• Record extracts:
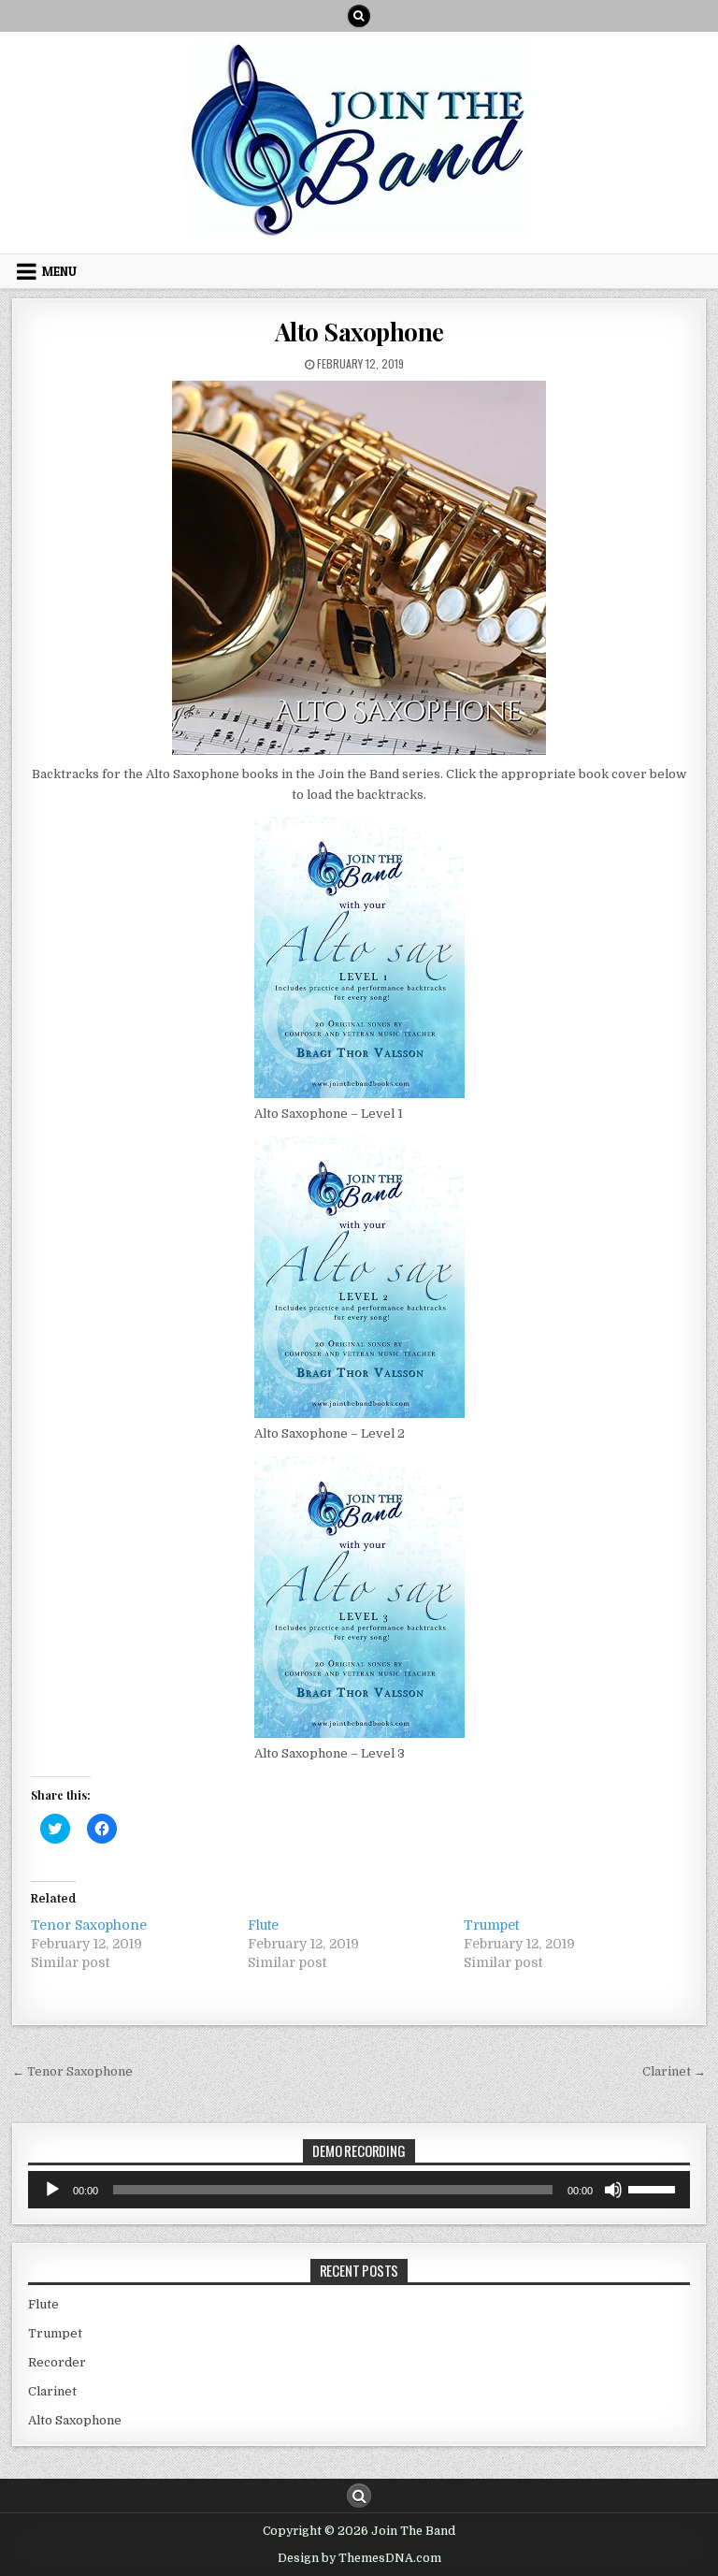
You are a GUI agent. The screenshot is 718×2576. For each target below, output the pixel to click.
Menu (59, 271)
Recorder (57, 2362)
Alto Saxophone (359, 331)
...
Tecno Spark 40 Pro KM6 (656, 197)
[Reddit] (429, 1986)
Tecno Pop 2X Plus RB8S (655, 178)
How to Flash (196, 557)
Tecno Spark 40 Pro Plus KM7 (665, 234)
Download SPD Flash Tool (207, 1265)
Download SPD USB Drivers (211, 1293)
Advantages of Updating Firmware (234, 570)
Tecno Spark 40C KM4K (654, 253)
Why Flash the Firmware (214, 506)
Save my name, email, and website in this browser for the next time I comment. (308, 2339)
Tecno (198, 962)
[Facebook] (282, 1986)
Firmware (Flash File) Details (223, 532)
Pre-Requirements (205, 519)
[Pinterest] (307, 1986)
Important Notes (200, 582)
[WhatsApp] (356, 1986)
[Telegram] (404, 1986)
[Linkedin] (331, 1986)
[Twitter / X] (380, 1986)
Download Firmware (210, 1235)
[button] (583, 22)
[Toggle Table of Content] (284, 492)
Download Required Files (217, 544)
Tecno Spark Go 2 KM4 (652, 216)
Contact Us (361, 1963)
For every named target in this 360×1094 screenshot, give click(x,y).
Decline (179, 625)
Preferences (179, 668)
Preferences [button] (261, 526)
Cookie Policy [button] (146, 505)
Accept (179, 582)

• Problem to solve:
Give again exactly, and only, the lines above starting at the one with "Tecno Spark 40 Pro KM6 (656, 197)" and ending at the one with "Preferences (179, 668)".

• Result:
Tecno Spark 40 Pro KM6 (656, 197)
[Reddit] (429, 1986)
Tecno Pop 2X Plus RB8S (655, 178)
How to Flash (196, 557)
Tecno Spark 40 Pro Plus KM7 (665, 234)
Download SPD Flash Tool (207, 1265)
Download SPD USB Drivers (211, 1293)
Advantages of Updating Firmware (234, 570)
Tecno Spark 40C KM4K (654, 253)
Why Flash the Firmware (214, 506)
Save my name, email, and website in this browser for the next time I comment. (308, 2339)
Tecno (198, 962)
[Facebook] (282, 1986)
Firmware (Flash File) Details (223, 532)
Pre-Requirements (205, 519)
[Pinterest] (307, 1986)
Important Notes (200, 582)
[WhatsApp] (356, 1986)
[Telegram] (404, 1986)
[Linkedin] (331, 1986)
[Twitter / X] (380, 1986)
Download Firmware (210, 1235)
[button] (583, 22)
[Toggle Table of Content] (284, 492)
Download Required Files (217, 544)
Tecno Spark Go 2 KM4 (652, 216)
Contact Us (361, 1963)
For every named target in this 360×1094 screenshot, give click(x,y).
Decline (179, 625)
Preferences (179, 668)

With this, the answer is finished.